Available data:
· · ·

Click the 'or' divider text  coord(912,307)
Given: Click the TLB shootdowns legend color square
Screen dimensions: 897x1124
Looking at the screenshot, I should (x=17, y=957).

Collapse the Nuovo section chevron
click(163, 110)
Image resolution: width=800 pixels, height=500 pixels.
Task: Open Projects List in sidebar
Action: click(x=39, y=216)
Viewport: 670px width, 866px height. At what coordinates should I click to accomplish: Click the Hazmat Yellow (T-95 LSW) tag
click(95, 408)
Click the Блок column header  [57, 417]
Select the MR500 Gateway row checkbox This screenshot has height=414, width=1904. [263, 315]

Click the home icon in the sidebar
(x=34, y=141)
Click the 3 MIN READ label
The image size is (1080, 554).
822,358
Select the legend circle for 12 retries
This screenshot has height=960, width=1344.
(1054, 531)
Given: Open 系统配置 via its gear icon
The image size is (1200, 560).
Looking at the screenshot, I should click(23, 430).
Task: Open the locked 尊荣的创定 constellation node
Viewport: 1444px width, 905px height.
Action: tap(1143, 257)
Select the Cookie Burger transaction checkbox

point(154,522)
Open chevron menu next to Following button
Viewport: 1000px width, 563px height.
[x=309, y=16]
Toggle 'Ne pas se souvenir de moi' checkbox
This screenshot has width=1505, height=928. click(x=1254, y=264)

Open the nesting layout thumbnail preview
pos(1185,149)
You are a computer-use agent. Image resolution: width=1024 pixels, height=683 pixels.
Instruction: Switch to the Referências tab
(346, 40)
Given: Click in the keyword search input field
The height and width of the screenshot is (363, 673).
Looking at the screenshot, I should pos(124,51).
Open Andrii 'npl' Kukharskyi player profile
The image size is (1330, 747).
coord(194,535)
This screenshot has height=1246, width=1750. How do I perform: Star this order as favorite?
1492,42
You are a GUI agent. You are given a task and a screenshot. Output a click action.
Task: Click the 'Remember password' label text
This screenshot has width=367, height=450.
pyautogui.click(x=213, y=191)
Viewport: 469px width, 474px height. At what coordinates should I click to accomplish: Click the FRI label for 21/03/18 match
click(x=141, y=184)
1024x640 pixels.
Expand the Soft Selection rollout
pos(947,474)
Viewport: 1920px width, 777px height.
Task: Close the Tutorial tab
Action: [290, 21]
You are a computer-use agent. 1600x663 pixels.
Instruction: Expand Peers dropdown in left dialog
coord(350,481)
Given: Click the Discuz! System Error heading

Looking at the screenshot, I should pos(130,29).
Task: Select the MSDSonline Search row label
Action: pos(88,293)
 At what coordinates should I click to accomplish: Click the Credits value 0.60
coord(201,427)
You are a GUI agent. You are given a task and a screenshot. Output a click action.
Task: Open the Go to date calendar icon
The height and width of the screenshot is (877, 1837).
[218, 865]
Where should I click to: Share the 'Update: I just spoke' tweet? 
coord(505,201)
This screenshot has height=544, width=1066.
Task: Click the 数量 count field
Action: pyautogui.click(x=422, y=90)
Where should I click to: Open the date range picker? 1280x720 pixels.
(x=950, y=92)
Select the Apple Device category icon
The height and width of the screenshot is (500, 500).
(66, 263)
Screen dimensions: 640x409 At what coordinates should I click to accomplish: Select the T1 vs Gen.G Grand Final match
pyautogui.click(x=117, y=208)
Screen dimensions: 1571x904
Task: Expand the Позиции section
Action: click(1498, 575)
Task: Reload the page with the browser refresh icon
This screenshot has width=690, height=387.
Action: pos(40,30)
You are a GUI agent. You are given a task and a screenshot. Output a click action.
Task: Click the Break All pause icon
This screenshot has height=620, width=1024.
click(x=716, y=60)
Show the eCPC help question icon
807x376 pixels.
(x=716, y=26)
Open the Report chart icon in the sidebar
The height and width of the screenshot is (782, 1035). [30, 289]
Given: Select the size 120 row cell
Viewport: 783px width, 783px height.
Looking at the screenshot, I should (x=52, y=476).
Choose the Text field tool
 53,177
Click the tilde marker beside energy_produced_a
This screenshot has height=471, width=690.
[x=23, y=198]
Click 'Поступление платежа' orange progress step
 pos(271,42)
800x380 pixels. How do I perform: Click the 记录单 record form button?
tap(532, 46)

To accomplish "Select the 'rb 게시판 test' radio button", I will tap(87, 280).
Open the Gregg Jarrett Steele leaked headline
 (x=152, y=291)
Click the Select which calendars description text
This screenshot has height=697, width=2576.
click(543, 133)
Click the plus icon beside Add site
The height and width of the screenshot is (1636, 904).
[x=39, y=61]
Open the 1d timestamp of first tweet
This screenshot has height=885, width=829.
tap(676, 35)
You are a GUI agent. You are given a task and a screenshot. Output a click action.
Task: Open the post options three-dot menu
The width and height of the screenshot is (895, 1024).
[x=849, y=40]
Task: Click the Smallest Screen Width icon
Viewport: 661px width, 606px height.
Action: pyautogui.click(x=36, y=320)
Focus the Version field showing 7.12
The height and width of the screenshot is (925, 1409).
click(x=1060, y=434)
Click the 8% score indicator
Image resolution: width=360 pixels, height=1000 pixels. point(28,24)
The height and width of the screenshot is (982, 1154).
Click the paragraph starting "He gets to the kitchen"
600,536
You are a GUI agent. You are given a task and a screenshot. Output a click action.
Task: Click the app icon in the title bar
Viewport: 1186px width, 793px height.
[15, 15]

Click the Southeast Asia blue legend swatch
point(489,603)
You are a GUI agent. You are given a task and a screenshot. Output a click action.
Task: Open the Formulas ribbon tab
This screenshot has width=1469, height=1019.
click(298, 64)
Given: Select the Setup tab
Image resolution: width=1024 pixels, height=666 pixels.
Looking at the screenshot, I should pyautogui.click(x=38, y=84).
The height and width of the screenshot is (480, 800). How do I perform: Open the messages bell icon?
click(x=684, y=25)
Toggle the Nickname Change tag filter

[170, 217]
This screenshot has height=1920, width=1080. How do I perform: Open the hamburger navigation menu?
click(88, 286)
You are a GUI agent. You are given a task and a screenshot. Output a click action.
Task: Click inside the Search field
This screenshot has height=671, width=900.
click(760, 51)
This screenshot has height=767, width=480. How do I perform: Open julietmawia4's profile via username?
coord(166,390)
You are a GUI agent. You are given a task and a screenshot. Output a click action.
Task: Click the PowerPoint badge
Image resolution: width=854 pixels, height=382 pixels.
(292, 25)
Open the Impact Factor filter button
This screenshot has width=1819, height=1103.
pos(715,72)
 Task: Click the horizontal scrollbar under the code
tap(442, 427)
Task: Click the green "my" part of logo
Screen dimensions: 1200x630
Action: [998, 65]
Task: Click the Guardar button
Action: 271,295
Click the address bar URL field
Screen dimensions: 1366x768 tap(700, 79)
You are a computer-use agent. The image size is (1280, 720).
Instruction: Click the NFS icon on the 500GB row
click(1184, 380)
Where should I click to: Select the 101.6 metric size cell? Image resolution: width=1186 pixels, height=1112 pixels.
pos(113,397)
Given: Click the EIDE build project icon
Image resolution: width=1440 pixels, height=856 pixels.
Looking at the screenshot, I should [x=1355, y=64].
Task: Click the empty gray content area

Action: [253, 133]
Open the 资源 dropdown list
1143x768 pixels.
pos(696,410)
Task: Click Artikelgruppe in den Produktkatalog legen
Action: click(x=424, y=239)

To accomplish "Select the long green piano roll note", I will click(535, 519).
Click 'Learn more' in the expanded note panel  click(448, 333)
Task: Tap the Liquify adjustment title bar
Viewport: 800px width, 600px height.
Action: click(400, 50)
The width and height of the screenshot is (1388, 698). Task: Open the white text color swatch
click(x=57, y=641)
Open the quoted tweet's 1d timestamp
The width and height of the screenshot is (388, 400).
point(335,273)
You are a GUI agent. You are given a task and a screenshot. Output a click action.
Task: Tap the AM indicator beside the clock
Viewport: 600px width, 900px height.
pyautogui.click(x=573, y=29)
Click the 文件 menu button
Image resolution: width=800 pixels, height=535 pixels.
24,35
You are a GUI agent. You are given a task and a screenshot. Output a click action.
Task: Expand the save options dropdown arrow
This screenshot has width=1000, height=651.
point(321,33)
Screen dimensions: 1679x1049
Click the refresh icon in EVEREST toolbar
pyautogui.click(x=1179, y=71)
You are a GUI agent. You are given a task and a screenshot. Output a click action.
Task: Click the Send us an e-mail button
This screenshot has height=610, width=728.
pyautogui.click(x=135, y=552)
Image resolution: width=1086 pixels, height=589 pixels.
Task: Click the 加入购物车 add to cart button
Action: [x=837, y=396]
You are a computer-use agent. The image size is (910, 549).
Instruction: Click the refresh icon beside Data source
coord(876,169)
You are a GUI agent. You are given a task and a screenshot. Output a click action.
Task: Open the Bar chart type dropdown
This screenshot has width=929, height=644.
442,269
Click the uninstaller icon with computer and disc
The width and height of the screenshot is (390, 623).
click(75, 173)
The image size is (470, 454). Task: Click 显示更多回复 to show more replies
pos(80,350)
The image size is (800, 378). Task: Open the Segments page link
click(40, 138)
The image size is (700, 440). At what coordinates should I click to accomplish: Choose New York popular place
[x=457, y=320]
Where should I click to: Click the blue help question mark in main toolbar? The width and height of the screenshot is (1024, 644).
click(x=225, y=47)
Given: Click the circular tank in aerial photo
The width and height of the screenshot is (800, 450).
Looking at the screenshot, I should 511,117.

· · ·

Problem details:
Give back exactly the lines above, from the line containing "Collapse the Nuovo section chevron" through the line containing "1024x640 pixels.", with both end lines and nothing more.

Response area:
Collapse the Nuovo section chevron
click(163, 110)
Image resolution: width=800 pixels, height=500 pixels.
Task: Open Projects List in sidebar
Action: click(x=39, y=216)
Viewport: 670px width, 866px height. At what coordinates should I click to accomplish: Click the Hazmat Yellow (T-95 LSW) tag
click(95, 408)
Click the Блок column header  [57, 417]
Select the MR500 Gateway row checkbox This screenshot has height=414, width=1904. [263, 315]

Click the home icon in the sidebar
(x=34, y=141)
Click the 3 MIN READ label
The image size is (1080, 554).
822,358
Select the legend circle for 12 retries
This screenshot has height=960, width=1344.
(1054, 531)
Given: Open 系统配置 via its gear icon
The image size is (1200, 560).
Looking at the screenshot, I should click(23, 430).
Task: Open the locked 尊荣的创定 constellation node
Viewport: 1444px width, 905px height.
Action: tap(1143, 257)
Select the Cookie Burger transaction checkbox

point(154,522)
Open chevron menu next to Following button
Viewport: 1000px width, 563px height.
[x=309, y=16]
Toggle 'Ne pas se souvenir de moi' checkbox
This screenshot has width=1505, height=928. click(x=1254, y=264)

Open the nesting layout thumbnail preview
pos(1185,149)
You are a computer-use agent. Image resolution: width=1024 pixels, height=683 pixels.
Instruction: Switch to the Referências tab
(346, 40)
Given: Click in the keyword search input field
The height and width of the screenshot is (363, 673).
Looking at the screenshot, I should pos(124,51).
Open Andrii 'npl' Kukharskyi player profile
The image size is (1330, 747).
coord(194,535)
This screenshot has height=1246, width=1750. How do I perform: Star this order as favorite?
1492,42
You are a GUI agent. You are given a task and a screenshot. Output a click action.
Task: Click the 'Remember password' label text
This screenshot has width=367, height=450.
pyautogui.click(x=213, y=191)
Viewport: 469px width, 474px height. At what coordinates should I click to accomplish: Click the FRI label for 21/03/18 match
click(x=141, y=184)
1024x640 pixels.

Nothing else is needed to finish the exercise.